No es la primera vez que Maria enfrenta dificultades extremas. En su primer Dakar, el año pasado, sufrió un serio problema mecánico que condicionó su debut. Desde entonces, y tras iniciar su carrera internacional en 2022, ha ido puliendo su pilotaje.
A su lado está Rosa Romero, veterana del Dakar y esposa de Nani Roma, con once participaciones en la prueba, siete de ellas en moto. Juntas han ido consolidando una dupla que avanza etapa a etapa. “Nos entendemos muy bien y estamos felices de compartir esta aventura”, comenta Gameiro.
Tras la jornada de descanso, ambas esperaban una etapa más tranquila, pero los contratiempos continuaron. Llegaron con dificultades a la meta entre Riad y Wadi ad-Dawasir y no pudieron retomar la carrera tras recuperar la tarjeta de control. Un camión las remolcó fuera de la zona de meta y luego tuvieron que esperar ayuda para volver al campamento.

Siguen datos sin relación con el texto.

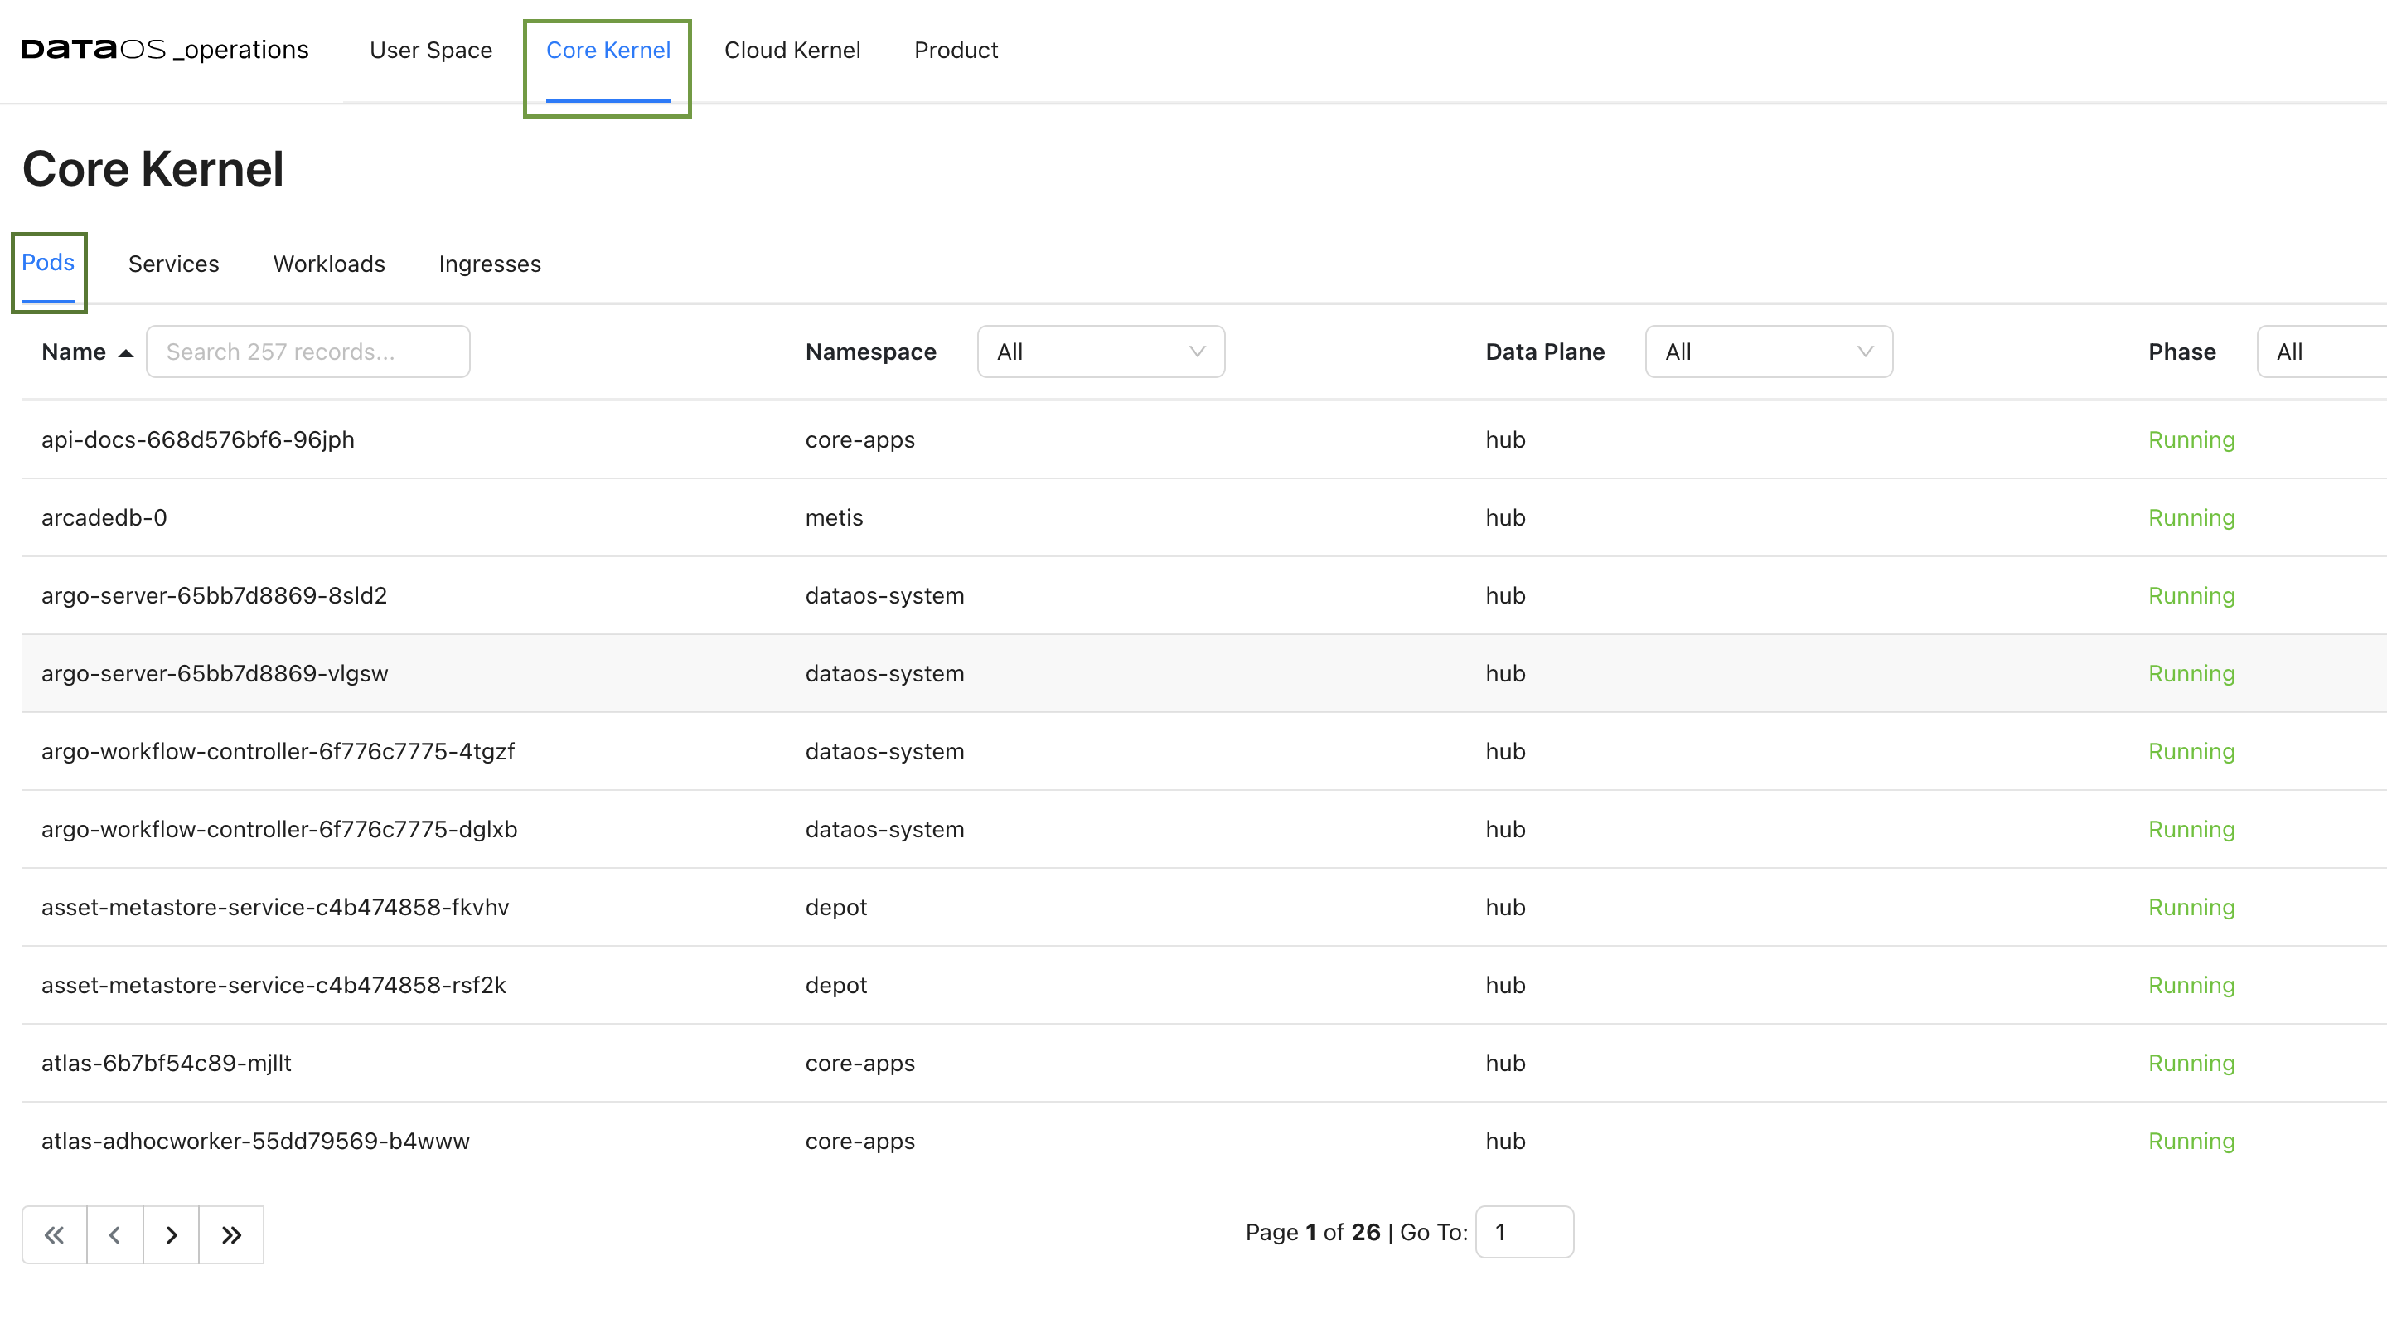Viewport: 2387px width, 1343px height.
Task: Switch to the User Space tab
Action: (429, 49)
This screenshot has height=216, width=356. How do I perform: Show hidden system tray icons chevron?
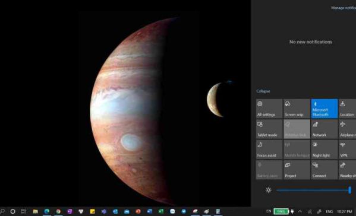point(300,211)
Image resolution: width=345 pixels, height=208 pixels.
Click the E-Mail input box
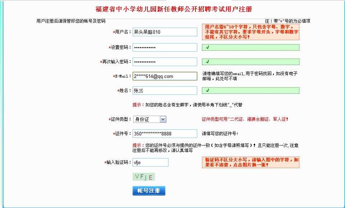tap(165, 76)
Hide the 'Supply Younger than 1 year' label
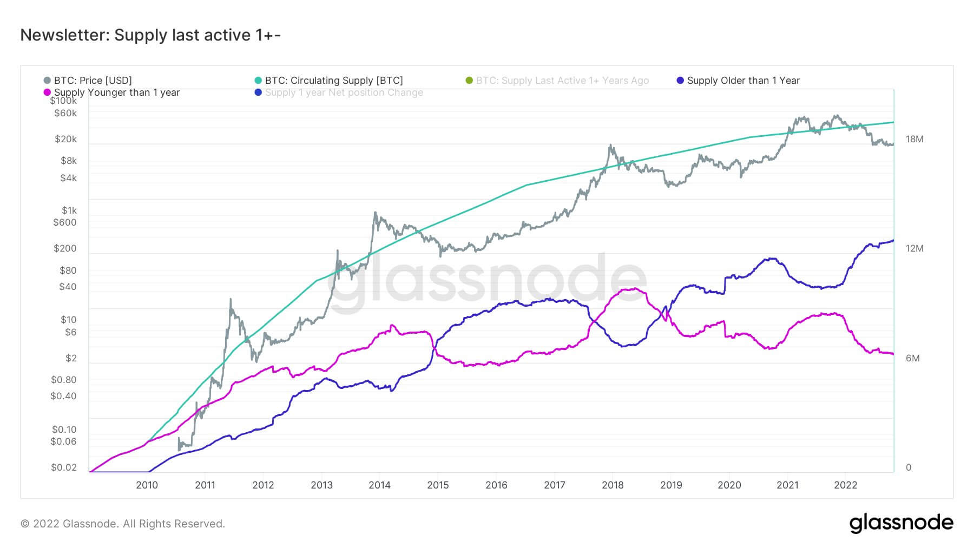 coord(117,93)
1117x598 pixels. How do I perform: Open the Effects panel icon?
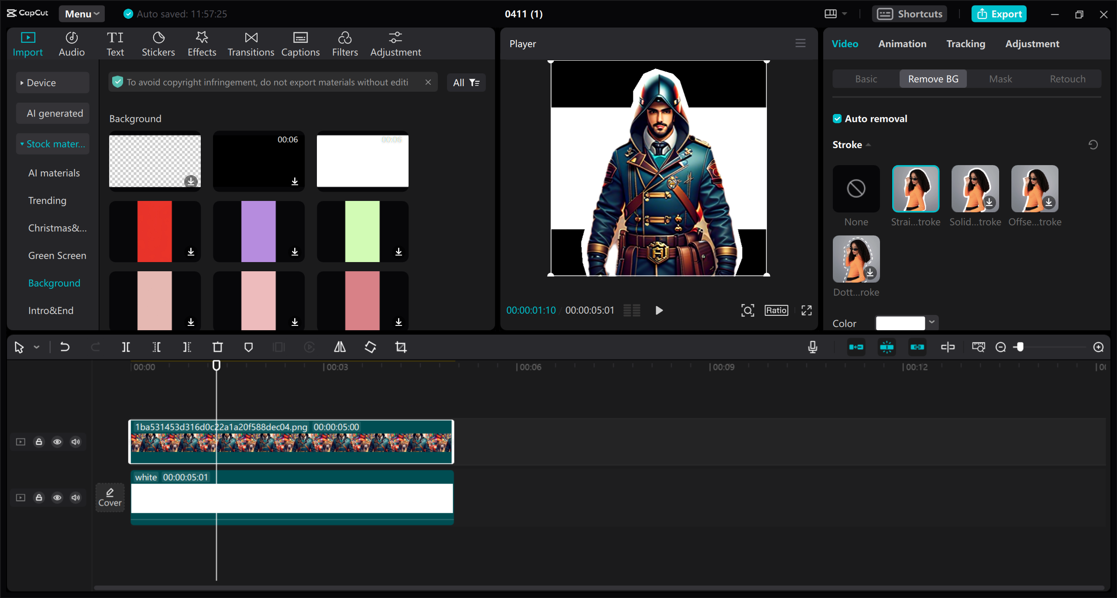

“En general, los hombres nos tratan bien”, asegura la portuguesa. “Pero en la pista nadie regala nada. La carrera es igual para todos”. La ayuda finalmente llegó de la mano del neerlandés Dave Klaassen, quien aceptó remolcarlas y revisó el problema.

La solución fue sencilla: engranar primera antes de arrancar el motor. Así, el Mini volvió a la vida. “Somos un dúo magnífico, pero ninguna de las dos es mecánica”, bromeó Maria Gameiro antes de poner rumbo al vivac. La portugesa María Gameiro y la española Rosa Romero, ambas conforman una de las duplas femeninas más notables de la edición. Compiten con el MINI JCW Rally 3.0d con la base de X-raid, uno de los equipos con más experiencia del Dakar.
Después de un año de preparación, y mucha pruebas y entrenamientos en dunas, van con algo de juventud y veteranía, lo que les da más competitividad. Su objetivo es terminar el Dakar y pelear por lugares sólidos en etapas que sean posible.